* TEXT UNDER STUDY
= William Finnegan =

American journalist

William Finnegan is a staff writer at The New Yorker and the author of works of international journalism. He has specially addressed issues of racism and conflict in Southern Africa and politics in Mexico and South America, as well as poverty among youth in the United States, and is well known for his writing on surfing.

== Early years ==
Finnegan was born in New York City, the eldest of four children to Patricia and Bill Finnegan, a television and film producer whose well known credits included Hawaii Five-O and The Fabulous Baker Boys. Bill Finnegan worked on a number of television productions shot on location in Hawaii. William and his siblings were raised in Los Angeles and Hawaii. During his youth he took up surfing, which became a lifelong passion. In fact, he still practices off Long Island when at home.

William is a graduate of William Howard Taft High School in Woodland Hills, California and received his B.A. from the University of California, Santa Cruz in 1974 with a degree in Literature. Finnegan spent the next four years taking seasonal jobs and working on an MFA degree in creative writing at the University of Montana.

After obtaining his graduate degree Finnegan spent four years abroad, traveling in Asia, Australia, and Africa. He supported himself with freelance travel writing and other odd jobs. Upon reaching Cape Town, South Africa, he took a position as an English teacher at Grassy Park High School, a school for "coloured" students. Finnegan's teaching experience coincided with a nationwide school boycott, giving him fodder for his first book, Crossing the Line: A Year in the Land of Apartheid, which was published in 1986. It was selected by the New York Times Book Review as one of the ten best nonfiction books of the year.

* SET OF TASKS
a. According to the William Finnegan biography, at which school did Finnegan teach English in Cape Town?
b. In the William Finnegan biography, condense the paragraph beginning "After obtaining his graduate degree" into a short bulleted list that keeps its main facts.
c. Carry on the William Finnegan biography from its final sentence.
The listing that comes next is separate material and has no connection to the William Finnegan biography.

* ENTRIES PROVIDED
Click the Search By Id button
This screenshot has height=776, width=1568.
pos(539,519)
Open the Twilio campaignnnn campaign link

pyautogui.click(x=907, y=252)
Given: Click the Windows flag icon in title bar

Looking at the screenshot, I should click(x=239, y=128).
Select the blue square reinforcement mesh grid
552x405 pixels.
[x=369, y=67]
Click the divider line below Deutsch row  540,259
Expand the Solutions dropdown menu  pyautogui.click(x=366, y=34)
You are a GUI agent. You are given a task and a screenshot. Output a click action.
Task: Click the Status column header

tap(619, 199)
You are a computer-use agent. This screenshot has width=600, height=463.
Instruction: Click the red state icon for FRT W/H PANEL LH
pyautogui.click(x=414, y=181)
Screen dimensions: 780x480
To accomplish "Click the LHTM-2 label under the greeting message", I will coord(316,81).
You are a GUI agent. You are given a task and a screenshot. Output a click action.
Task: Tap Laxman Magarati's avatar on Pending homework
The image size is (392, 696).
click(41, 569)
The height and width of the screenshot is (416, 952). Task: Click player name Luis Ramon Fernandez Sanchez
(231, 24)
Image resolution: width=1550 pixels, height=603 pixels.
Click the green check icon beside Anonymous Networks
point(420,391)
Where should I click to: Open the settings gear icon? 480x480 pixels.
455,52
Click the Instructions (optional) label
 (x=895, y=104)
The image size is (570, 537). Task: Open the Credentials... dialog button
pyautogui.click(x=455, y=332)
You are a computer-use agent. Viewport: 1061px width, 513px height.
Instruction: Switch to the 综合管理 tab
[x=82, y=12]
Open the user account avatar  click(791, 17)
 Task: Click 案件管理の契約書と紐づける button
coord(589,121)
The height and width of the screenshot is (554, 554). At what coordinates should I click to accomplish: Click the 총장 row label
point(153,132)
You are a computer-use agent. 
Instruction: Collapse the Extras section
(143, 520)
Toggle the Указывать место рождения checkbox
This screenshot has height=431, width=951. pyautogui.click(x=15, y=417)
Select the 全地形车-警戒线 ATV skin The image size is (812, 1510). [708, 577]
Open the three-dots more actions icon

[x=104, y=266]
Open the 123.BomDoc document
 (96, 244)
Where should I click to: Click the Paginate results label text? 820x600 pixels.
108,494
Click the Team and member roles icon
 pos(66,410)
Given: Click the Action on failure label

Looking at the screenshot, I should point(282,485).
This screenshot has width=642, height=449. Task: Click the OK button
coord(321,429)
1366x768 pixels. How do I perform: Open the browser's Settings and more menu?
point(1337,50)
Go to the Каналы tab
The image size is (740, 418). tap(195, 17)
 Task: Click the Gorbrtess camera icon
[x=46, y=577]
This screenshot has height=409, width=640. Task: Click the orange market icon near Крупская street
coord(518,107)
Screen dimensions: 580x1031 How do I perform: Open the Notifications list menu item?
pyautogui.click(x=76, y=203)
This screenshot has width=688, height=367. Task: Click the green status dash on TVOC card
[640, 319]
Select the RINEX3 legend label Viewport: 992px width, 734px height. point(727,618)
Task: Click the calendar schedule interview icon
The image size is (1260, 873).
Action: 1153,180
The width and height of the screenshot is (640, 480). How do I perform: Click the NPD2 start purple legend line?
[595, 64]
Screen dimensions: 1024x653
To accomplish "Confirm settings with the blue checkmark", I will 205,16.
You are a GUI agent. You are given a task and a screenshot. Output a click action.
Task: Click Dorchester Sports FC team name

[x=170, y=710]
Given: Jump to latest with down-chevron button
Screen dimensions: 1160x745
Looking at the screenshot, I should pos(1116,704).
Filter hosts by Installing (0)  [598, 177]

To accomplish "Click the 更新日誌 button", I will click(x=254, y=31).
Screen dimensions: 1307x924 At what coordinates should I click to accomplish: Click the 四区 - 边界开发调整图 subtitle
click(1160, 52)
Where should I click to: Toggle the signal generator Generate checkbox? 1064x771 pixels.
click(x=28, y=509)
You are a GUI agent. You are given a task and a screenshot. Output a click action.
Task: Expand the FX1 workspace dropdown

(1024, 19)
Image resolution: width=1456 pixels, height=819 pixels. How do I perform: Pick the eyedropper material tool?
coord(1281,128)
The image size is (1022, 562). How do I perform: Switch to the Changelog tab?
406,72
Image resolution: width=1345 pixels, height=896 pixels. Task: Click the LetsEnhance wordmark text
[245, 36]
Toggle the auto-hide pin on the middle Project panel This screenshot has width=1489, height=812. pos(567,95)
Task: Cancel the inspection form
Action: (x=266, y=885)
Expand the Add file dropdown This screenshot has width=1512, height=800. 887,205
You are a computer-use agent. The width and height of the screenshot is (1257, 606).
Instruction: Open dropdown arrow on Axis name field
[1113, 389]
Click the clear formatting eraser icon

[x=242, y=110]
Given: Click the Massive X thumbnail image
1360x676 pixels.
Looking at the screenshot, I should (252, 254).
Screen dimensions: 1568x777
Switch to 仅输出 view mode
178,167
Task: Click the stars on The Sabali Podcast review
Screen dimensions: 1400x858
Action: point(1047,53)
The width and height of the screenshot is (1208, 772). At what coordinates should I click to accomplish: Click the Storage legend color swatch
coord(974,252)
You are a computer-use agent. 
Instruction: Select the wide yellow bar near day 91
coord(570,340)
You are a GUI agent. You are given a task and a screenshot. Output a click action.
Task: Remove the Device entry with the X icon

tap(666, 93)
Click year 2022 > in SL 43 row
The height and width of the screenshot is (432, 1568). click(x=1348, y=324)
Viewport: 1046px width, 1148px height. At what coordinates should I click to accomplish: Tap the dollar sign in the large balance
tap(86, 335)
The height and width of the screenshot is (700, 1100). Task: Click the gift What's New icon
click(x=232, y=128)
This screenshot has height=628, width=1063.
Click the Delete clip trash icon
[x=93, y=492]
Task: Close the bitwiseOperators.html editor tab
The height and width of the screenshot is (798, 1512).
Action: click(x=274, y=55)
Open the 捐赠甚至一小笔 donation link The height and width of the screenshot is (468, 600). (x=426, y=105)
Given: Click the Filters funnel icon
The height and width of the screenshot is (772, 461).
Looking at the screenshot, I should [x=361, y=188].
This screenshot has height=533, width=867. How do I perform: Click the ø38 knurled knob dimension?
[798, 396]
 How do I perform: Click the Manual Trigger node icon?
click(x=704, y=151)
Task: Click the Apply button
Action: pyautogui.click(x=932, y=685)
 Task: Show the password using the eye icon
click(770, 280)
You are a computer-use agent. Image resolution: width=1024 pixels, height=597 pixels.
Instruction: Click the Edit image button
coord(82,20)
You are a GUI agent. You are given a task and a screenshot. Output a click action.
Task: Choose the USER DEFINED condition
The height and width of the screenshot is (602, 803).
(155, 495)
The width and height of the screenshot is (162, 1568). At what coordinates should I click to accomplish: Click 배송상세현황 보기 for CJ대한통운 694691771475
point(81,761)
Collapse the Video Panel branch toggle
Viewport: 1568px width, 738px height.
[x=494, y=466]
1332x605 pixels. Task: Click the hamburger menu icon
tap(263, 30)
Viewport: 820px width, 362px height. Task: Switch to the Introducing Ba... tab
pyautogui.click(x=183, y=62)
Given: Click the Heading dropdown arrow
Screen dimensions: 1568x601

* SOLVED PROBLEMS
a. Grassy Park High School, a school for "coloured" students.

b.
- After his graduate degree, Finnegan spent four years traveling in Asia, Australia, and Africa, supporting himself with freelance travel writing and odd jobs.
- In Cape Town, South Africa, he taught English at Grassy Park High School, a school for "coloured" students.
- His teaching coincided with a nationwide school boycott, which supplied material for his first book, Crossing the Line: A Year in the Land of Apartheid (1986).
- The New York Times Book Review named it one of the ten best nonfiction books of the year.

c.
== Journalism career ==
Finnegan's experience in South Africa transformed him from a novelist to a political journalist. His first short piece, about his experience living in Sri Lanka, was published in Mother Jones in 1979. Finnegan began contributing to The New Yorker in 1984 and has been a staff writer there since 1987. He has also contributed to Harper's and The New York Review of Books, among other publications.

Finnegan contributed a two-part series for the New Yorker in 1992 entitled "Playing Doc's Games". A widely experienced surfer, Finnegan writes about the local surf scene in San Francisco revolving around Ocean Beach and Dr. Mark Renneker ("Doc") as well as Finnegan's own personal experiences. A remarkable piece of writing, it is considered to be one of the best pieces of journalism on surfing.

Finnegan's next two books grew out of assignments for The New Yorker. In 1986, he was sent to Johannesburg, where he followed black reporters who gathered information for white reporters during Apartheid. This led to the 1988 publication of Dateline Soweto: Travels with Black South African Reporters. A Complicated War: The Harrowing of Mozambique, published in 1992, grew out of a series of correspondences about the war-torn nation for the magazine, and Finnegan's own travels throughout that war-torn nation. 1998 saw the publication of Cold New World: Growing Up in a Harder Country, which deals with the bleak lives of American teenagers in spite of the United States’ economic affluence. It was a finalist for the New York Public Library’s Helen Bernstein Book Award for Excellence in Journalism in 1999.

In the July 20, 2009 issue of The New Yorker, Finnegan profiled Sheriff Joe Arpaio of Maricopa County, Arizona and his role in the conflict over immigration in that border state. In the May 31, 2010 issue, he reported from Michoacan state in Mexico on the rise of the "La Familia" drug gang and the increasing social and political instability in Mexico. His "Talk of the Town" comment on "Borderlines," which addresses the U.S. political stalemate over immigration reform, appeared in the magazine's issue for July 26, 2010.

== Awards ==
Finnegan's autobiographical work "Barbarian Days: A Surfing Life" won the 2016 Pulitzer Prize for Biography or Autobiography. Andy Martin, author and surfing columnist, wrote in Literary Review, "Reading this book is like riding in the tube alongside him, looking through a dreamy, luminous telescope that magnifies birth and death, genesis and apocalypse."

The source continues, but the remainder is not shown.